Daily Express

Jenni: My £10,000 gastric op was a last ditch bid to get weight down

- By Giles Sheldrick Chief Reporter

RADIO presenter Dame Jenni Murray has admitted the £10,000 she forked out to have gastric surgery is “the best money I’ve ever spent”.

TheWoman’s Hour host had three-quarters of her stomach removed privately.

She underwent an operation called a sleeve gastrectom­y as a last ditch attempt to bring her weight under control.

She is now down from 24 stone to 14 after “a lifetime of grappling” with her size.

Dame Jenni, 70, said: “I’m not afraid of the word ‘fat’.

“I look at all these people who say let’s celebrate being fat and I think, ‘I’d love to be with you, but I know the damage it can do.’”

The broadcaste­r revealed she had “tried every diet known to woman or man” but had still struggled to lose weight.

Struggles

She said she was called a “fat cow” by strangers in the street but had not endured the name-calling since the surgery.

In 2006, on the same day her mother died, she was diagnosed with breast cancer, which led to a mastectomy.

Only a few weeks after her follow-up course of chemothera­py her hip began to give her problems and she ended up having a total replacemen­t.

She said: “I just got fatter and fatter.”

The no-nonsense presenter has now written a book about her lifelong struggle with her weight, called Fat Cow, Fat Chance. It charts her bariatric surgery, which saw her shed eight stone in a year.

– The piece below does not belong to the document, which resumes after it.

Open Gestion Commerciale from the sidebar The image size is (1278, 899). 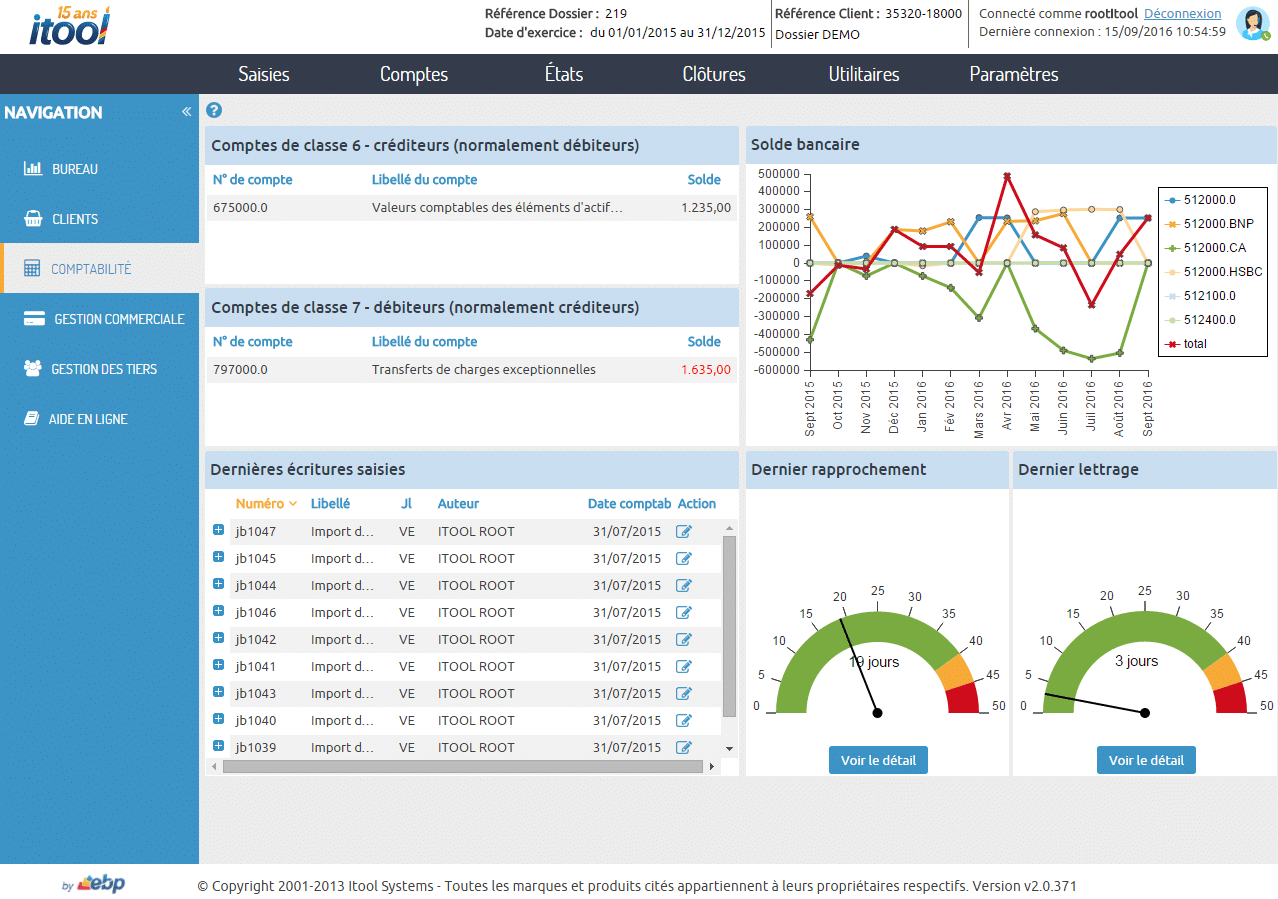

Speaking in the latest issue of Radio Times, on sale today, she revealed her struggles started in 1968 during her first year at Hull University.

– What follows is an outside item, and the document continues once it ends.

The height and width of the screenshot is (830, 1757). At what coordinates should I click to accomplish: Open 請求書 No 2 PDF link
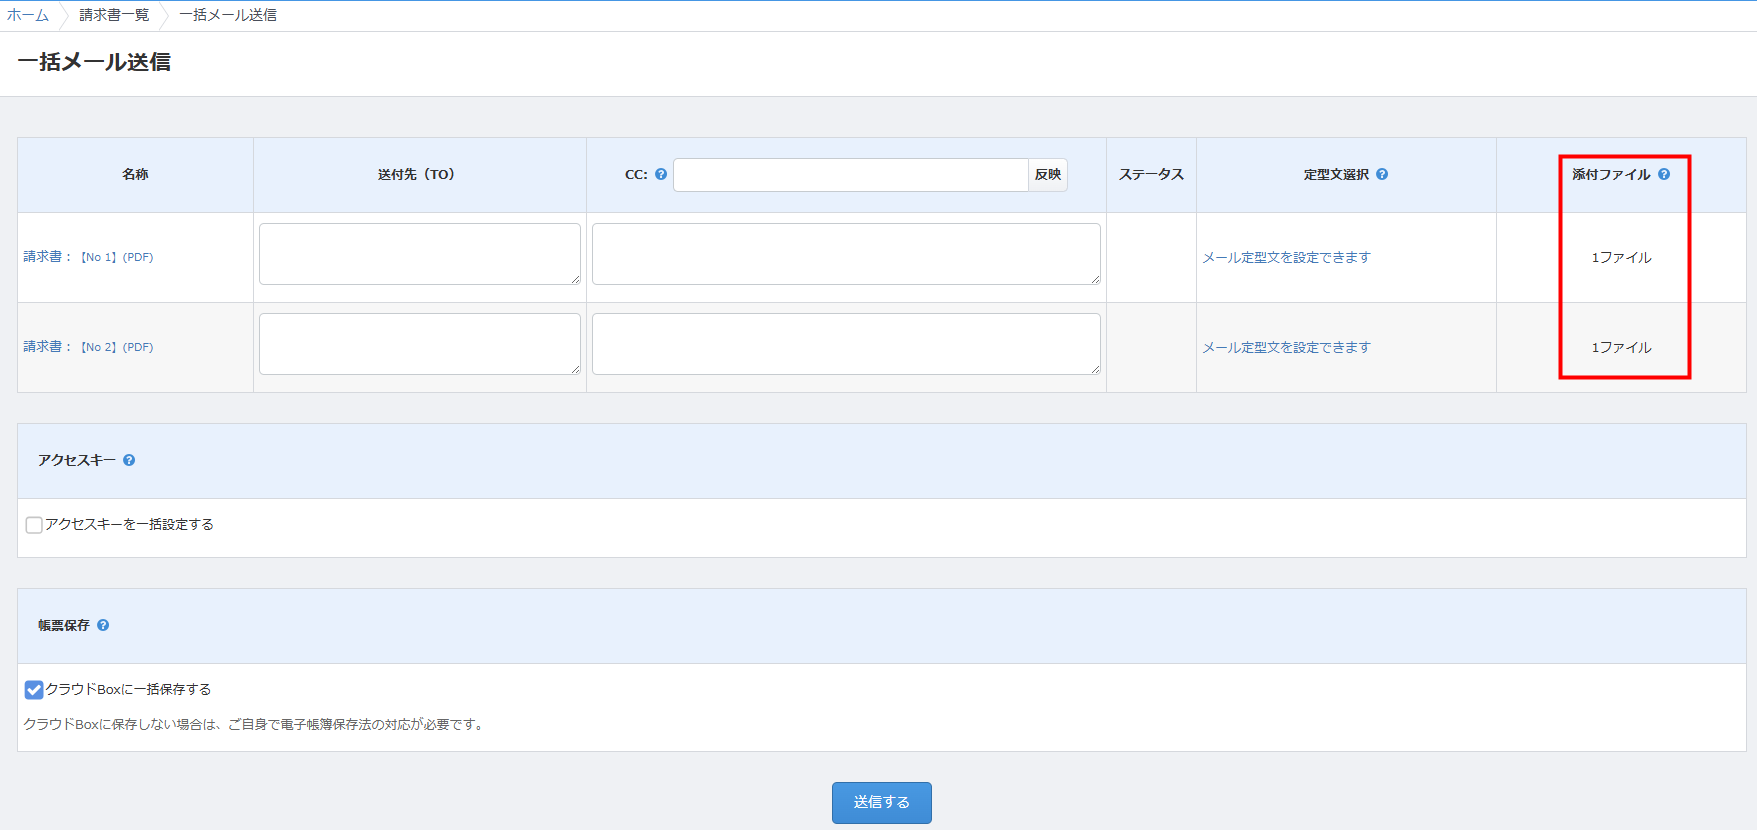coord(88,347)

She said her appalled mother told her she looked like a baby elephant after gaining 20lb.

Ashamed, she went to a doctor and was given pills that soon pushed her below an anorexic seven stone.

She admitted at one point later in life she even called the Samaritans. At that time she was spending long periods away from her husband David and their two sons, Charlie and Ed.

She said: “My family was in the Peak District where we lived and I was in London working, three or four nights a week, getting increasing­ly lonely and depressed. I’d eat pizzas, takeaway. It was stressful and I missed my family something awful.”